■ WORK TO BE COMPLETED
The word "resize" marks the lines to copy; find all of them in the entries below.

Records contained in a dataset
● ● ● ● ● ● ●

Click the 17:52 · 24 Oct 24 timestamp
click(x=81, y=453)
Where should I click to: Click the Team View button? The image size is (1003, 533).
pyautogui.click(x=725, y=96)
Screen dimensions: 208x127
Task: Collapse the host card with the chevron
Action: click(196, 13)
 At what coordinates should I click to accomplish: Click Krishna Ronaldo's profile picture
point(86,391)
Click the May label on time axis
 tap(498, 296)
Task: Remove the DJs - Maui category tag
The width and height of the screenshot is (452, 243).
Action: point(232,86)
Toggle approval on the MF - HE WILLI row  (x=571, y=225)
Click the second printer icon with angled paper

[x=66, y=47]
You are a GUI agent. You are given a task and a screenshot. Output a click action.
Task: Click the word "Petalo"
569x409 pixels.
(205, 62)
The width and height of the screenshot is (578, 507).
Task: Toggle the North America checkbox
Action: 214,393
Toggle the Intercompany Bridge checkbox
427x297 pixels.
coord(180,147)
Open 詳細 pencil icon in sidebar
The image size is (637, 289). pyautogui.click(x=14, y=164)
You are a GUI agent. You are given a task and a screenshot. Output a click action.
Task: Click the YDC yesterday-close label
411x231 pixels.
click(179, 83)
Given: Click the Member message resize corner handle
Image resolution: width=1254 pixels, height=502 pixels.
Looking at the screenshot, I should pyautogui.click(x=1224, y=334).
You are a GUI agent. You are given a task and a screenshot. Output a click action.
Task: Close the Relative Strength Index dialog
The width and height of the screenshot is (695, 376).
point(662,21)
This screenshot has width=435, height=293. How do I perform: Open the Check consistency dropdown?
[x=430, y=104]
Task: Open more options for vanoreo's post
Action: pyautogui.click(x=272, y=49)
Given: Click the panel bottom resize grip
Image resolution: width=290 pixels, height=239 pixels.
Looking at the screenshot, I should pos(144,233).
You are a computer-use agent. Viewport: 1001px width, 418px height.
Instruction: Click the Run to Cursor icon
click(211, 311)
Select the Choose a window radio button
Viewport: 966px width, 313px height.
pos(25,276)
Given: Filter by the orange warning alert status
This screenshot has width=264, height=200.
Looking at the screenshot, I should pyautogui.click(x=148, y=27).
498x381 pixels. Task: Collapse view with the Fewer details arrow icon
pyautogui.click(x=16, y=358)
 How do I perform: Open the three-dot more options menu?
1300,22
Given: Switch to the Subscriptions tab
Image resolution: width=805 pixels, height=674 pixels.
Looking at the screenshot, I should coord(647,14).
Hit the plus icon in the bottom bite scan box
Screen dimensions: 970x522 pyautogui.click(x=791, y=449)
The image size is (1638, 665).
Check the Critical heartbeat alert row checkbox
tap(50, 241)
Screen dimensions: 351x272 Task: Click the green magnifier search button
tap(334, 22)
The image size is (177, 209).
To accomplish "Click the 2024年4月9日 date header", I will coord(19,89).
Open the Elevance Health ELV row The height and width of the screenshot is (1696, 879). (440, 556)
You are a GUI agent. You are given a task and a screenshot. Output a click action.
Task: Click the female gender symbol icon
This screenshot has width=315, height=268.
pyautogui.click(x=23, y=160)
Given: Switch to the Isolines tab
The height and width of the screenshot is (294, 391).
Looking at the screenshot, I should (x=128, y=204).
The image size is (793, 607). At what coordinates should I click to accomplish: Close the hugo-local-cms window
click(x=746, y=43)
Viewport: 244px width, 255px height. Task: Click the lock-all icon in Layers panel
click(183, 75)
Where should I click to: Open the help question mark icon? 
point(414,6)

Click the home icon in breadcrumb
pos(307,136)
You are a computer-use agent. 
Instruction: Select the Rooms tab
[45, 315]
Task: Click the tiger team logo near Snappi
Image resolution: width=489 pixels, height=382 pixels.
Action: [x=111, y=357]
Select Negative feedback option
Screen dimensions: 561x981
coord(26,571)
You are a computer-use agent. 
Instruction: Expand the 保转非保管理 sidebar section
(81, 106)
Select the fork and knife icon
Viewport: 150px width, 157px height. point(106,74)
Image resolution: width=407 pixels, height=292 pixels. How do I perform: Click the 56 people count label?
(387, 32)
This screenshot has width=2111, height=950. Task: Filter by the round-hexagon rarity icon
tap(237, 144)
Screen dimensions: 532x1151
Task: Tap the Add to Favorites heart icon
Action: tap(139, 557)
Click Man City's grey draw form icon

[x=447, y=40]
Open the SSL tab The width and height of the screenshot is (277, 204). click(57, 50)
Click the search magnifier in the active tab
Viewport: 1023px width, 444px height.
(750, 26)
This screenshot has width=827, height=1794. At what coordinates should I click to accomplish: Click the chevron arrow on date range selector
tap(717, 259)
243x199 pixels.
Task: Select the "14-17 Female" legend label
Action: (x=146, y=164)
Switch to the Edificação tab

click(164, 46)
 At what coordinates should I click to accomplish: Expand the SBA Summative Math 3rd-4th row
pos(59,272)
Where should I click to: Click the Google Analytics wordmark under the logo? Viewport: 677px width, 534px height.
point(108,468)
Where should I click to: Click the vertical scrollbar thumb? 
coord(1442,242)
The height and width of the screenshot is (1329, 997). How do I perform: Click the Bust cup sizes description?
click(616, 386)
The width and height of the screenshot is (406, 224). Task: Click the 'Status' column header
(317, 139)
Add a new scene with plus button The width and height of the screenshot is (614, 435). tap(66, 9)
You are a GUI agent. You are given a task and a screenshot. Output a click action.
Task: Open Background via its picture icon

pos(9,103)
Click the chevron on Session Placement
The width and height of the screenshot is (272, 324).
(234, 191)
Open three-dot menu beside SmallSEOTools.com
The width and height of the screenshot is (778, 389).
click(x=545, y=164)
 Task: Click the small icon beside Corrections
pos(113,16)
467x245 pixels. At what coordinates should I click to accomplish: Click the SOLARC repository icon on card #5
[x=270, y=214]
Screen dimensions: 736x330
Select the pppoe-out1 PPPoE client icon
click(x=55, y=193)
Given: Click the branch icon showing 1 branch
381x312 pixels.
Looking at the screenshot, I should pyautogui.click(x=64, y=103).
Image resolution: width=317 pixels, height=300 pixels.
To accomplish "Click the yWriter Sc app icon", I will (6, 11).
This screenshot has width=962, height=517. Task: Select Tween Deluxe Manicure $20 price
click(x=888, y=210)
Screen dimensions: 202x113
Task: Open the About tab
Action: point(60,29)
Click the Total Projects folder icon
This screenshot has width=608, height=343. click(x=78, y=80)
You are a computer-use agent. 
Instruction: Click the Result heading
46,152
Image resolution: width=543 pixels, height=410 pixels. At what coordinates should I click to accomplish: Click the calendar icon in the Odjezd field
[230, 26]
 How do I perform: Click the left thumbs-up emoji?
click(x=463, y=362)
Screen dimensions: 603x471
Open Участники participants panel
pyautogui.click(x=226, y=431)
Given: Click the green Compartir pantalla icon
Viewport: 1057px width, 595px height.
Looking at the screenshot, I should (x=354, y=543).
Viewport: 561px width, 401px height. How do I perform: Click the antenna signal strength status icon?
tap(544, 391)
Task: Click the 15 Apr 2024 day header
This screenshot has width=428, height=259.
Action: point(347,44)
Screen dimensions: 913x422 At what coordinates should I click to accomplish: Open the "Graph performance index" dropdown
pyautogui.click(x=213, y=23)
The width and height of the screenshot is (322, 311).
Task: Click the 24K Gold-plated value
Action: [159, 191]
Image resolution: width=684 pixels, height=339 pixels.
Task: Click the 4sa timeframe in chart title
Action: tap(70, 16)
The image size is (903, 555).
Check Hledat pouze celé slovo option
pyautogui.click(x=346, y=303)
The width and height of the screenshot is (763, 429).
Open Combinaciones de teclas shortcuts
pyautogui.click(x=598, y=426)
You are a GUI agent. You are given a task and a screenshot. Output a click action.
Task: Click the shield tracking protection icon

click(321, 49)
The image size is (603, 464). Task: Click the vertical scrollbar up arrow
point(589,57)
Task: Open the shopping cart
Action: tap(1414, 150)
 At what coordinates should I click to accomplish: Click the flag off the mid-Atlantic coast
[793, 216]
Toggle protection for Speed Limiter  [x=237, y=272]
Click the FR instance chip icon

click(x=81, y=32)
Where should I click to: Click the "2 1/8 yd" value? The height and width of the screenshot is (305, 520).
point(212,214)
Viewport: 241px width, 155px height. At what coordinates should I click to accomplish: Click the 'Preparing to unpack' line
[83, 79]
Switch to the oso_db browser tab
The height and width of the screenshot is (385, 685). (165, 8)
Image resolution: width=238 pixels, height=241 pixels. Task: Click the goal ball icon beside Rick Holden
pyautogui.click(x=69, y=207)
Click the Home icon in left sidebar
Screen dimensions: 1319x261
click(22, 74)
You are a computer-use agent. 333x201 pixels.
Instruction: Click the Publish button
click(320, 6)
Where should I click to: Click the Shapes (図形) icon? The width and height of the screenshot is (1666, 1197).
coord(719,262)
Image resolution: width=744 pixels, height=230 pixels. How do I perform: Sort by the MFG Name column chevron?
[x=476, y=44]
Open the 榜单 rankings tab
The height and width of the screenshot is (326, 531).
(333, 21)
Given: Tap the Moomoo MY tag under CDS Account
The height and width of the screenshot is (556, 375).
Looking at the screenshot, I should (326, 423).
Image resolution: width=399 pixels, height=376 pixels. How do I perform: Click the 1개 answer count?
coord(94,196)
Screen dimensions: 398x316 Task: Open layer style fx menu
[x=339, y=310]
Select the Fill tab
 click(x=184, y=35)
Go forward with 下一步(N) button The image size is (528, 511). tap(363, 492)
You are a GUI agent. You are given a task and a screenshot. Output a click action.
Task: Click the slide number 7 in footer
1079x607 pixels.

● ● ● ● ● ● ●

■ EXERCISE RESULT
Given: Click the Member message resize corner handle
Given: Click the panel bottom resize grip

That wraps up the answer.